:: WHAT YOU SHOULD DO ::
Each line from the line containing "Viewport: 1003px width, 746px" through the last line of the entries is to be reproduced exactly as it stands.

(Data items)

# # # #

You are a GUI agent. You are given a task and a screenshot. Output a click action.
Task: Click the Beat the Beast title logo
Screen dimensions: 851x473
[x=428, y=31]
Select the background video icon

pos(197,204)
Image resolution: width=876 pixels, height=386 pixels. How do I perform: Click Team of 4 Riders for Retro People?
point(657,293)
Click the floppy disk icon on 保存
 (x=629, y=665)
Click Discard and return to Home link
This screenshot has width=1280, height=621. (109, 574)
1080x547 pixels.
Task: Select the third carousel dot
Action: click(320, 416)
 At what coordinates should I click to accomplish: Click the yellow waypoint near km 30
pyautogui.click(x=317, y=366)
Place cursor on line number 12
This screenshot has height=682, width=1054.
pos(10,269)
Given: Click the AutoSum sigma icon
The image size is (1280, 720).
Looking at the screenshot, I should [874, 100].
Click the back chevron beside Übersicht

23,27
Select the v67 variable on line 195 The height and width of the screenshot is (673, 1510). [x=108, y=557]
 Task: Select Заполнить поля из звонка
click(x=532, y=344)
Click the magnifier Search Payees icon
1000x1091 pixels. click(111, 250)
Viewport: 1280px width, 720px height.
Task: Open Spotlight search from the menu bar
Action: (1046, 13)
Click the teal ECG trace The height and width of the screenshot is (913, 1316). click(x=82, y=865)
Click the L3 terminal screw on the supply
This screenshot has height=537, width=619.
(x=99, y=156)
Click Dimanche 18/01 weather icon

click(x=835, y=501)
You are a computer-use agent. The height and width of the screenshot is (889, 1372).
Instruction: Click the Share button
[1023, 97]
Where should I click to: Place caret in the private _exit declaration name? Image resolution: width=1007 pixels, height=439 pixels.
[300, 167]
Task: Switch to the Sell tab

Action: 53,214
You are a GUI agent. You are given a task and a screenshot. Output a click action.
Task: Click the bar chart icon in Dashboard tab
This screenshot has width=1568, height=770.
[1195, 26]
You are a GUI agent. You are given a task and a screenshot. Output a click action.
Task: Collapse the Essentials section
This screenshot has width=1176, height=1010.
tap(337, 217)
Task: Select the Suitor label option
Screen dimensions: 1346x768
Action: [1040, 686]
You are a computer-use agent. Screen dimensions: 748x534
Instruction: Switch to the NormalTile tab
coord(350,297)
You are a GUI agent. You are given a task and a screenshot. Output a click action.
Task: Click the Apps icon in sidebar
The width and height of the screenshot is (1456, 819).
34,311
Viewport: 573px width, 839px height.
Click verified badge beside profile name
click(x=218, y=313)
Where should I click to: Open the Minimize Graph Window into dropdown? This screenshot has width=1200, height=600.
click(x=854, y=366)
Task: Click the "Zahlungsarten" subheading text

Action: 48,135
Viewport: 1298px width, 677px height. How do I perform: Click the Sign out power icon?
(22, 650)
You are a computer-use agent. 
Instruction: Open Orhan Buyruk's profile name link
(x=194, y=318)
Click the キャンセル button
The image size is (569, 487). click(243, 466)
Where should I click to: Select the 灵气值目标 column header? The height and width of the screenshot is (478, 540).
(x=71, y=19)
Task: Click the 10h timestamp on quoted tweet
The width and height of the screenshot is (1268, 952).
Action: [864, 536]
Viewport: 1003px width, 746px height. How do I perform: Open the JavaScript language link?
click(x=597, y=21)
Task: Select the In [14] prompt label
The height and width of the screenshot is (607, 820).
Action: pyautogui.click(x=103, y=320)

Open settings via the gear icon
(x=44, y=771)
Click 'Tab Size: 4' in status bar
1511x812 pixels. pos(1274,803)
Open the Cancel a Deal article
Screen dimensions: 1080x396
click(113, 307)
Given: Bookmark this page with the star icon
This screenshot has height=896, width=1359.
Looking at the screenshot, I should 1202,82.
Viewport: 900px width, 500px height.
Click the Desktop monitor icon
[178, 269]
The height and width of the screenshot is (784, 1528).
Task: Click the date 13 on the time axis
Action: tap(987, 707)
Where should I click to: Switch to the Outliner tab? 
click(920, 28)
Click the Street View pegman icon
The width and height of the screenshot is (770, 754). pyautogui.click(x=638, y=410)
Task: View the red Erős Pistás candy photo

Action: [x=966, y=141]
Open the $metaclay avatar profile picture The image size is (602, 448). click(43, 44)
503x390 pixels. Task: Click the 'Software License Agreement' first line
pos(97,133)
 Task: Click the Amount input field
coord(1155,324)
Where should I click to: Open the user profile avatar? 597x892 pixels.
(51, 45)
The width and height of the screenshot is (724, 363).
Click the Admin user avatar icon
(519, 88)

# # # #

:: WRITTEN ANSWER ::
Viewport: 1003px width, 746px height. How do I perform: Open the JavaScript language link?
click(x=597, y=21)
Task: Select the In [14] prompt label
The height and width of the screenshot is (607, 820).
Action: pyautogui.click(x=103, y=320)

Open settings via the gear icon
(x=44, y=771)
Click 'Tab Size: 4' in status bar
1511x812 pixels. pos(1274,803)
Open the Cancel a Deal article
Screen dimensions: 1080x396
click(113, 307)
Given: Bookmark this page with the star icon
This screenshot has height=896, width=1359.
Looking at the screenshot, I should 1202,82.
Viewport: 900px width, 500px height.
Click the Desktop monitor icon
[178, 269]
The height and width of the screenshot is (784, 1528).
Task: Click the date 13 on the time axis
Action: tap(987, 707)
Where should I click to: Switch to the Outliner tab? 
click(920, 28)
Click the Street View pegman icon
The width and height of the screenshot is (770, 754). pyautogui.click(x=638, y=410)
Task: View the red Erős Pistás candy photo

Action: [x=966, y=141]
Open the $metaclay avatar profile picture The image size is (602, 448). click(43, 44)
503x390 pixels. Task: Click the 'Software License Agreement' first line
pos(97,133)
 Task: Click the Amount input field
coord(1155,324)
Where should I click to: Open the user profile avatar? 597x892 pixels.
(51, 45)
The width and height of the screenshot is (724, 363).
Click the Admin user avatar icon
(519, 88)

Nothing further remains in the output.